Remarques du Haut Commissaire des Nations Unies pour les réfugiés Filippo Grandi à la Table ronde ministérielle sur le Sahel central
Remarques du Haut Commissaire des Nations Unies pour les réfugiés Filippo Grandi à la Table ronde ministérielle sur le Sahel central
Madame la Présidente,
Je me suis rendu dans la région à maintes reprises, la dernière fois en février. Comme nombre d’entre vous, j’ai été profondément choqué. J’ai déjà eu l’occasion d’évoquer la déplorable réalité sur le terrain et je pense qu’il est utile de rappeler certains éléments de cette réalité : les besoins élémentaires et non satisfaits de centaines de milliers de personnes. L’évidence de traumatismes généralisés résultant des violences innommables perpétrées contre des civils. Le nombre effarant de femmes qui ont subi des viols et d’autres formes de violences sexuelles. Et, comme cela a été mentionné de nombreuses fois, l’ampleur inouïe des déplacements auquel je m’intéresserai surtout dans mes remarques.

■ EXERCICES
(a) D'après le discours sur le Sahel central, à quand remonte la dernière visite du Haut Commissaire dans la région ?
(b) Prolongez le discours sur le Sahel central en reprenant juste après sa dernière phrase.

■ DONNÉES RECUEILLIES
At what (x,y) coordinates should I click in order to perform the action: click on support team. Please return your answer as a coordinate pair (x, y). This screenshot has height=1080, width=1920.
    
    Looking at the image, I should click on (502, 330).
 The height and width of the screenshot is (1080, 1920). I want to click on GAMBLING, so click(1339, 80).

■ RÉPONSES
(a) Elle remonte à février.

(b)
Nous avons déjà entendu beaucoup de choses aujourd'hui et je ne reviendrai pas sur les multiples causes de cette crise. D'une manière ou d'une autre, toutes convergent vers ce phénomène de déplacement. Il y a près de 2 millions de réfugiés et de déplacés dans la région, dont 650 000 personnes déracinées au cours de cette année seulement.
Le Burkina Faso, comme l'a indiqué Monsieur le Ministre Barry, compte un million de déplacés internes. À lui seul, le Burkina Faso, qui est l'un des pays les plus pauvres de la planète, abrite un nombre de déplacés équivalent au nombre total de réfugiés et de migrants qui ont atteint l'Europe en 2015 et 2016, déstabilisant l'un des continents les plus riches du monde… Juste pour mettre les choses en perspective.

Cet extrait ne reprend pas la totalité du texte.